息子は料理やミシン掛けにも興味を示してやりたがります。赤ちゃんや小さい子も大好き。友達の弟や妹と遊ぶのが上手です。ある時、息子がいつものように、小さな子をあやしていると、友達の女の子に言われたそうです。「赤ちゃんと遊ぶのは女の子とかお母さんだよ」。

 「なんで? 誰が決めたの?」と息子が尋ねると、その子は言葉に詰まっていたそうです。もしかしたら「男の子も赤ちゃんをあやせる」と認識が変わったかもしれません。

 子どもには「面白くない家事」をやる習慣も持ってほしい。例えば洗濯物の片づけ。私がたたんだ後「自分のものはしまって」と言うと、かつて息子は「えー」とか「なんで!?」と抵抗していました。そういう時は、はっきり言います。

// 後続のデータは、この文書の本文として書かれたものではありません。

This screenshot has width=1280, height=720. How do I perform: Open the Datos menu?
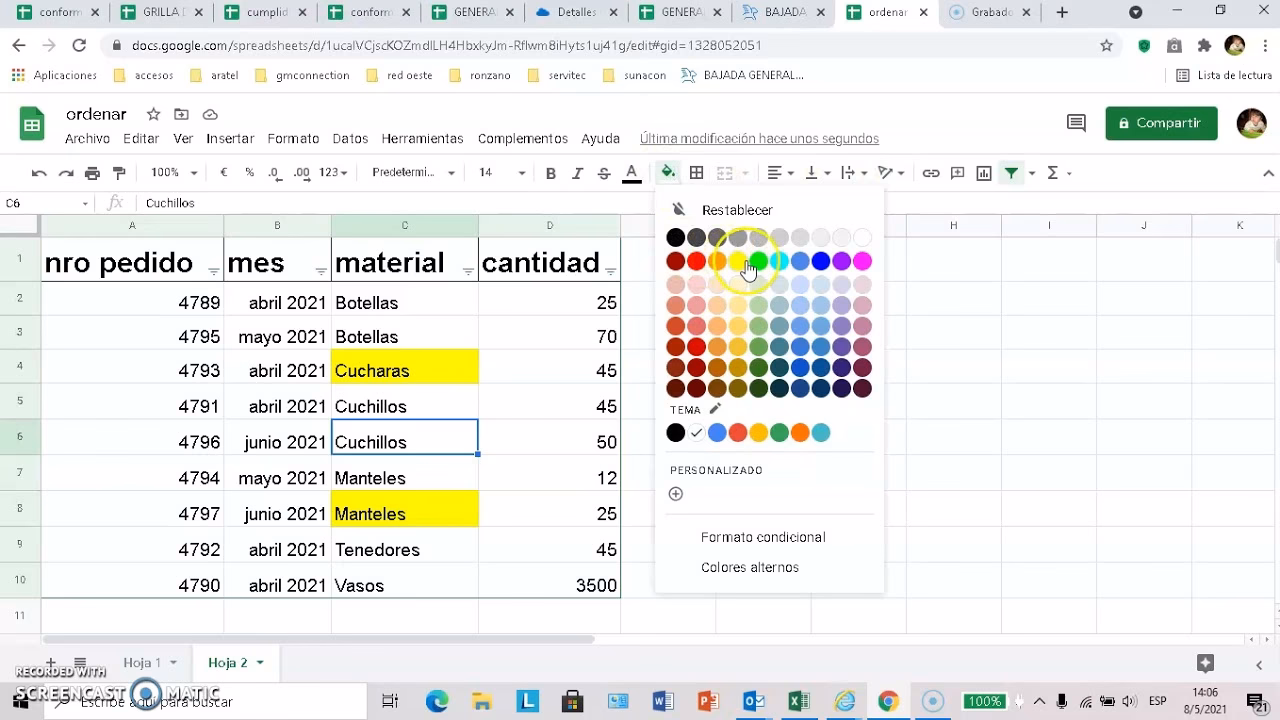pos(351,139)
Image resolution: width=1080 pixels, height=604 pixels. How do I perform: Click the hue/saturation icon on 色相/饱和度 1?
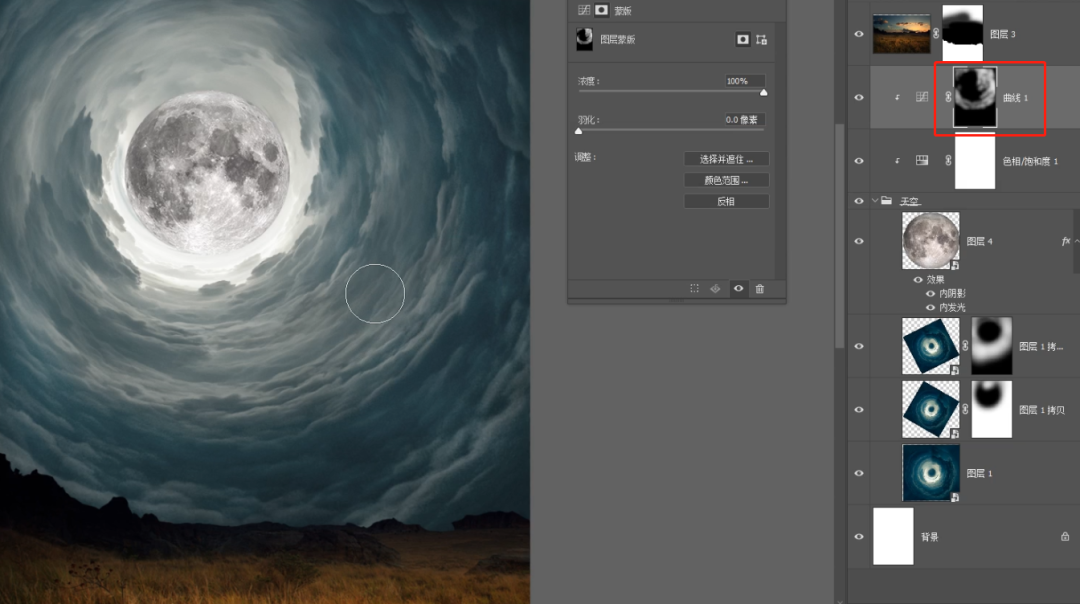pyautogui.click(x=922, y=160)
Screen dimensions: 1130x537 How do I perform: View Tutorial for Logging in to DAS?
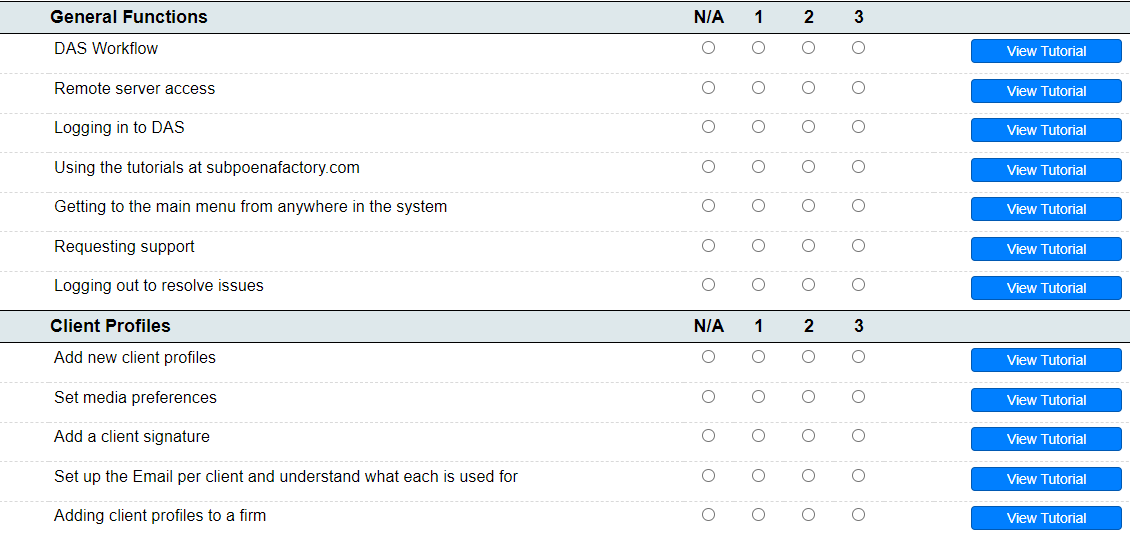click(x=1046, y=130)
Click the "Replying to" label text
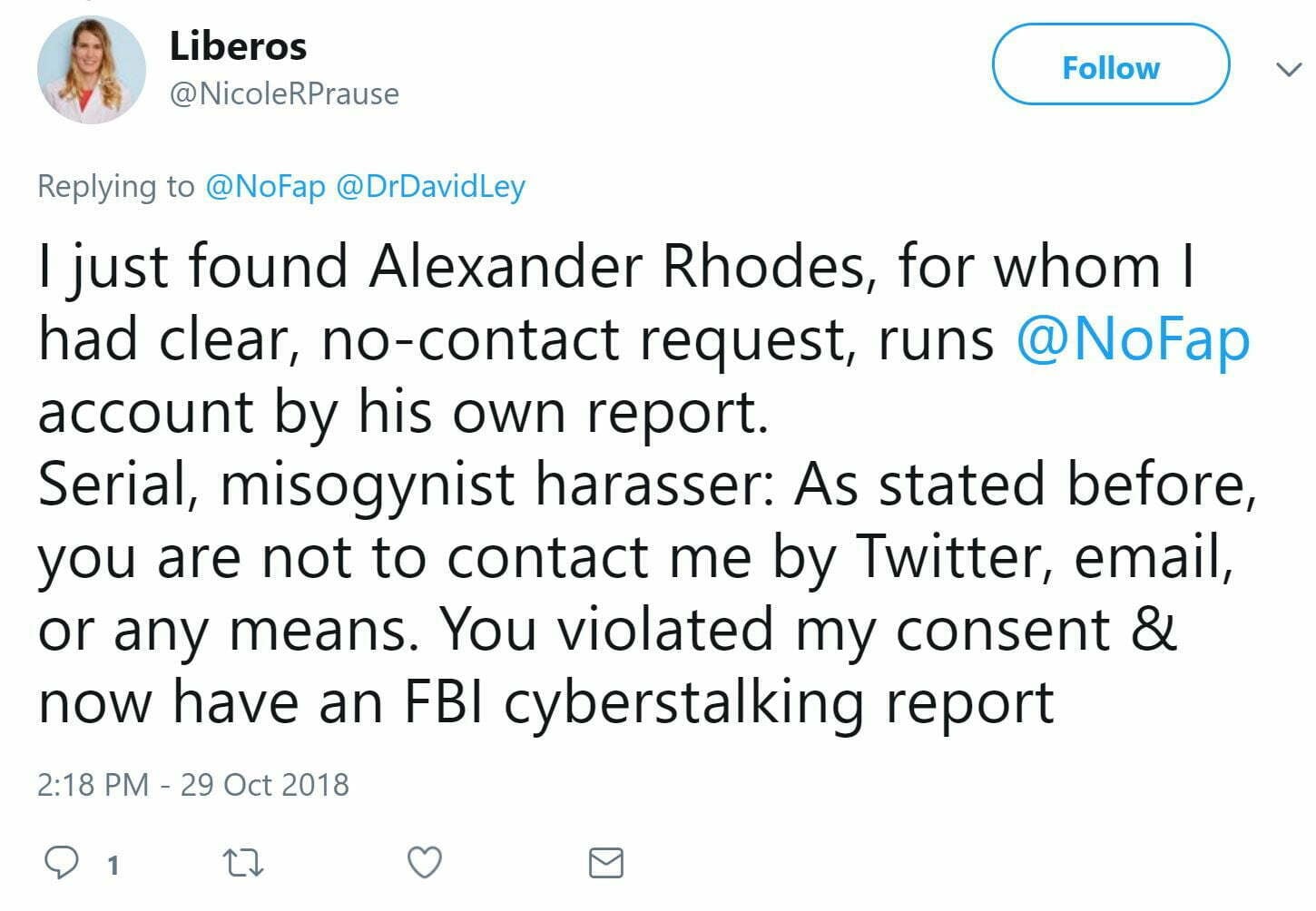 pos(115,186)
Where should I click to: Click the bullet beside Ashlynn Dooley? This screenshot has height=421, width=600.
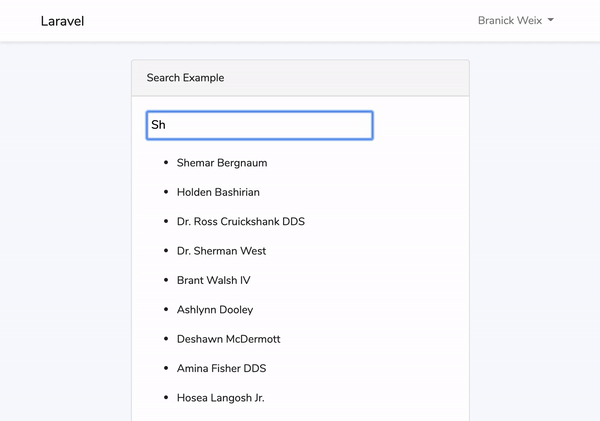point(165,310)
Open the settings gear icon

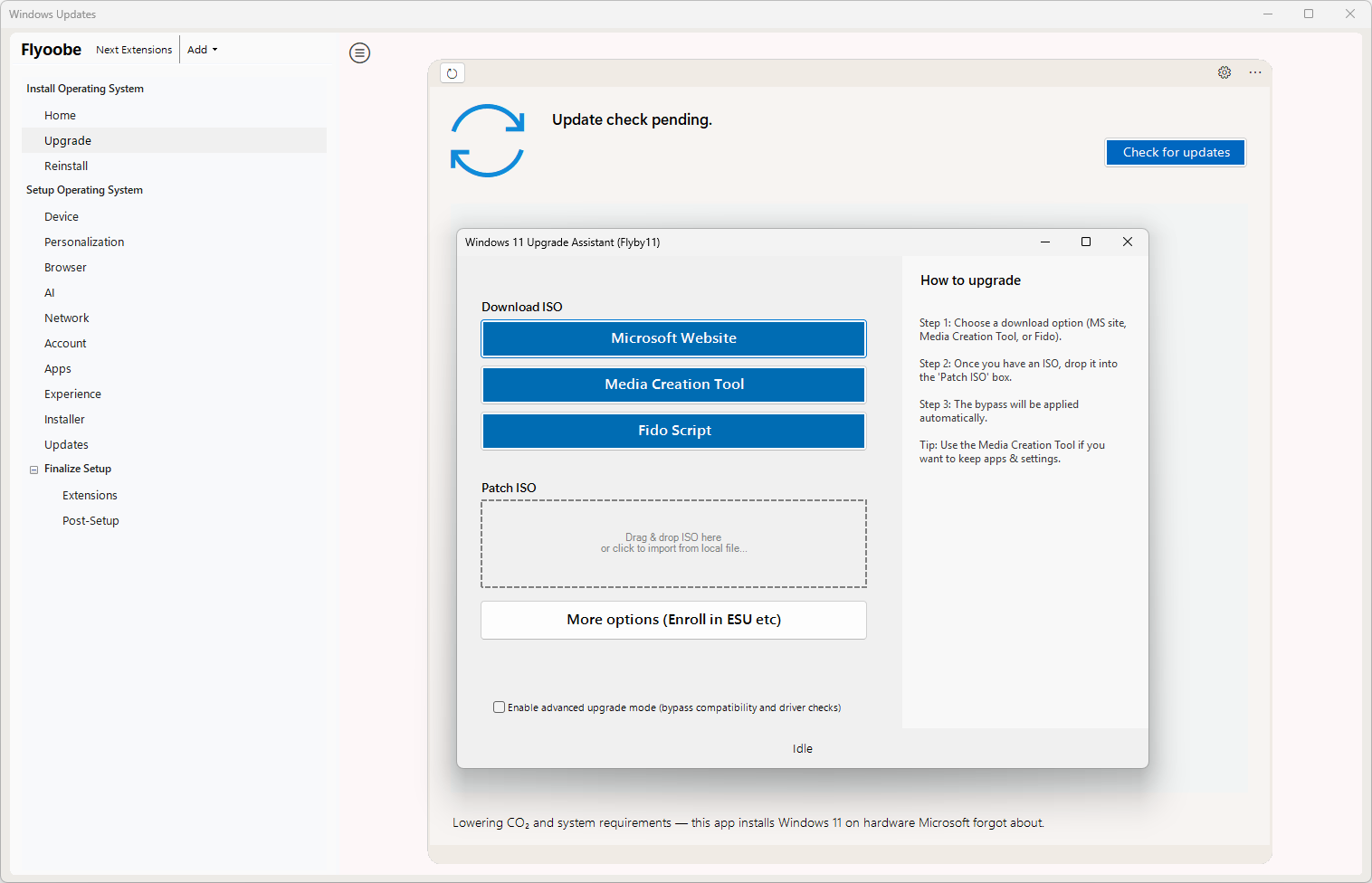[1224, 72]
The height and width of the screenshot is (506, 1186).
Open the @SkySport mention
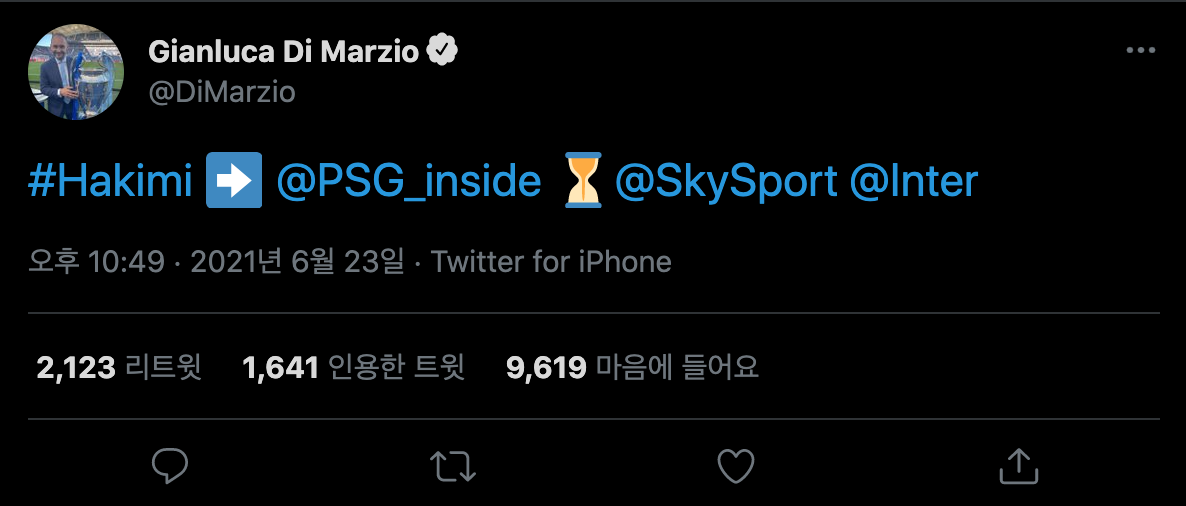pyautogui.click(x=726, y=183)
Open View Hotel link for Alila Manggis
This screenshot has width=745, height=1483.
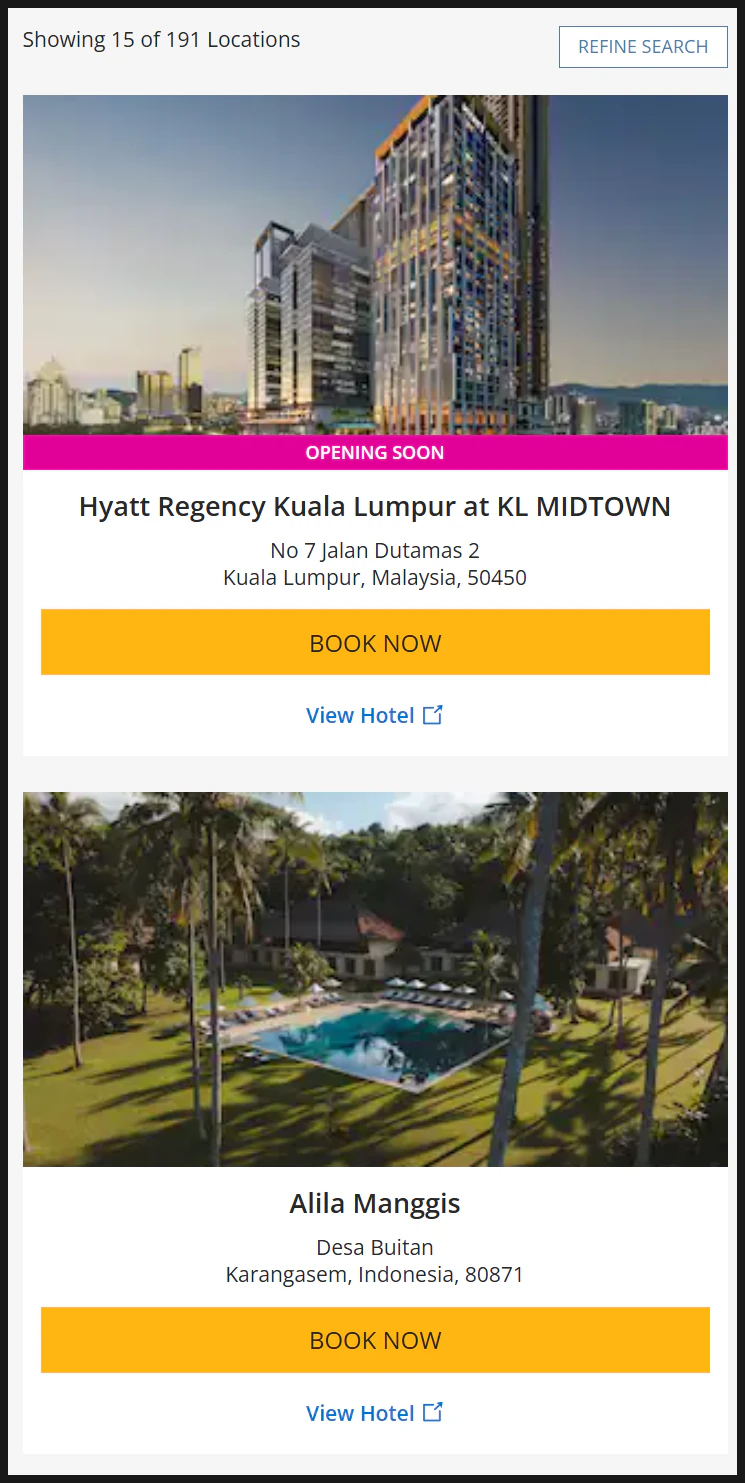coord(360,1413)
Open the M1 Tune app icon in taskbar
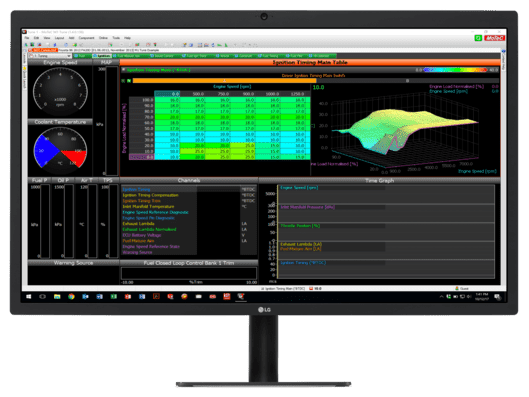Screen dimensions: 529x397 point(241,296)
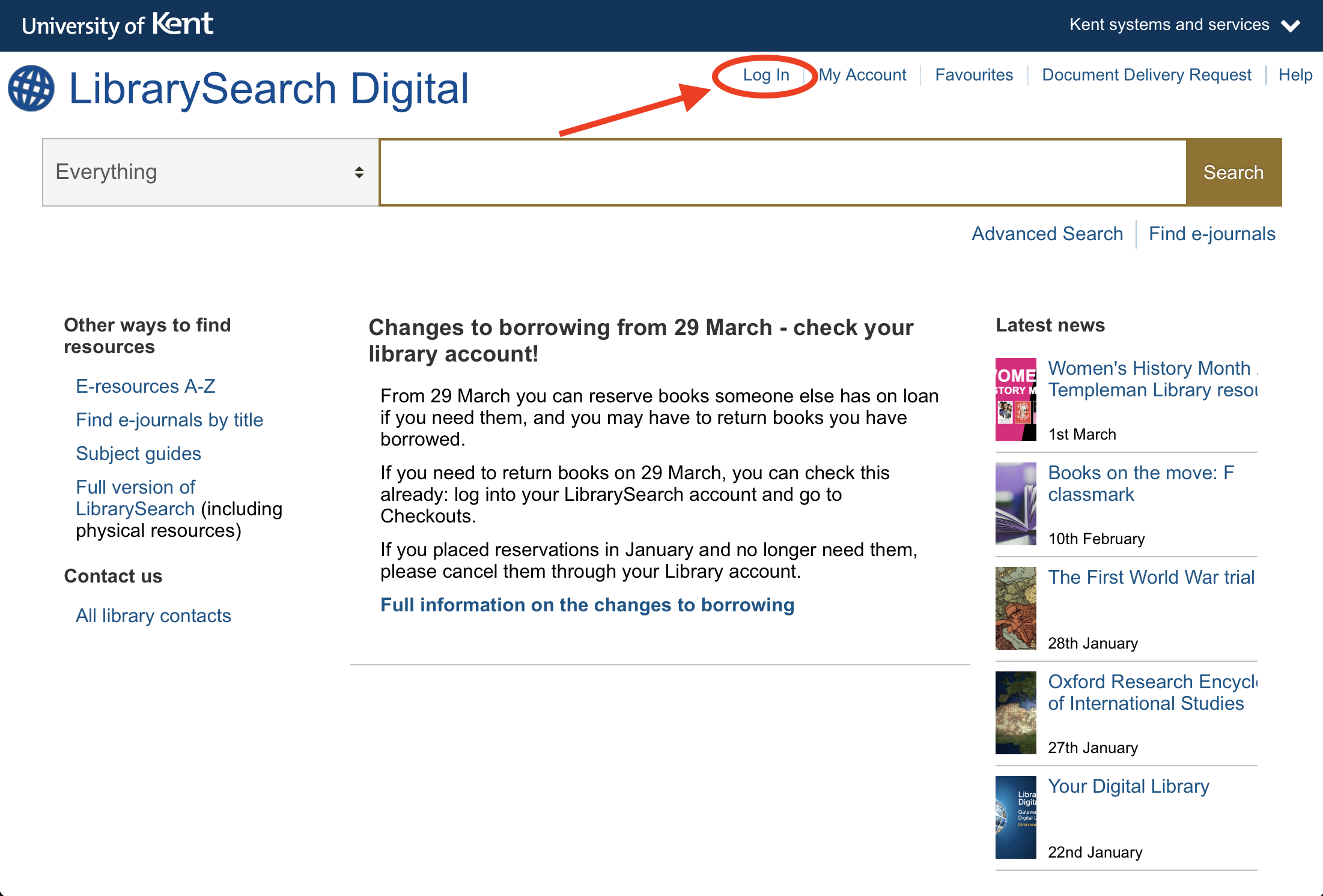This screenshot has width=1323, height=896.
Task: Open the Everything search scope dropdown
Action: 210,172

 「よその家では、もしかしたら、お母さんが全部、子どもの身の回りのことをやってくれて『あなたは勉強していなさい』って言うかもしれない。ママはそういうの、少しもいいと思わない。自分の身の回りのことができないのに、勉強や仕事だけできてもダメな人間になると思う。ママはあなたに、ダメな人間になってほしくない」

子どもとの日常のやり取りに表れる、親の価値観

 こういう日常のやり取りには、親の価値観が表れます。家事能力は、男らしさとか女らしさの問題ではなく、人間として自立するためのスキルだと私は思います。

 私の高校時代の親友・吉田理英子さんには、中学生の娘さんと小学生の息子さんがいます。ある時、彼女と「女子力」について話していたら、こんな風に言っていました。

 「『ハンカチとちり紙を持ってないなんて、女子力低い』『ボタンつけもできないなんて、女子力ゼロ』と娘に言っている時期がありました。そうすると男子にモテたい娘は意地になってやるので。でも、ある時息子に同じことをさせるのに女子力高いと言ってもやらないだろうと思い、そういうことは人間として基本のことだからできて当たり前だけど、敢えて言うなら『人間力高い』とか『生活力高い』だよねという話になりました」

 彼女は女性労働協会という財団で、女性が働くことを支援する仕事をしています。日々、娘さんや息子さんと向き合い、どういう風に話したらいいか考えることは、仕事にも生きているのでは、と思います。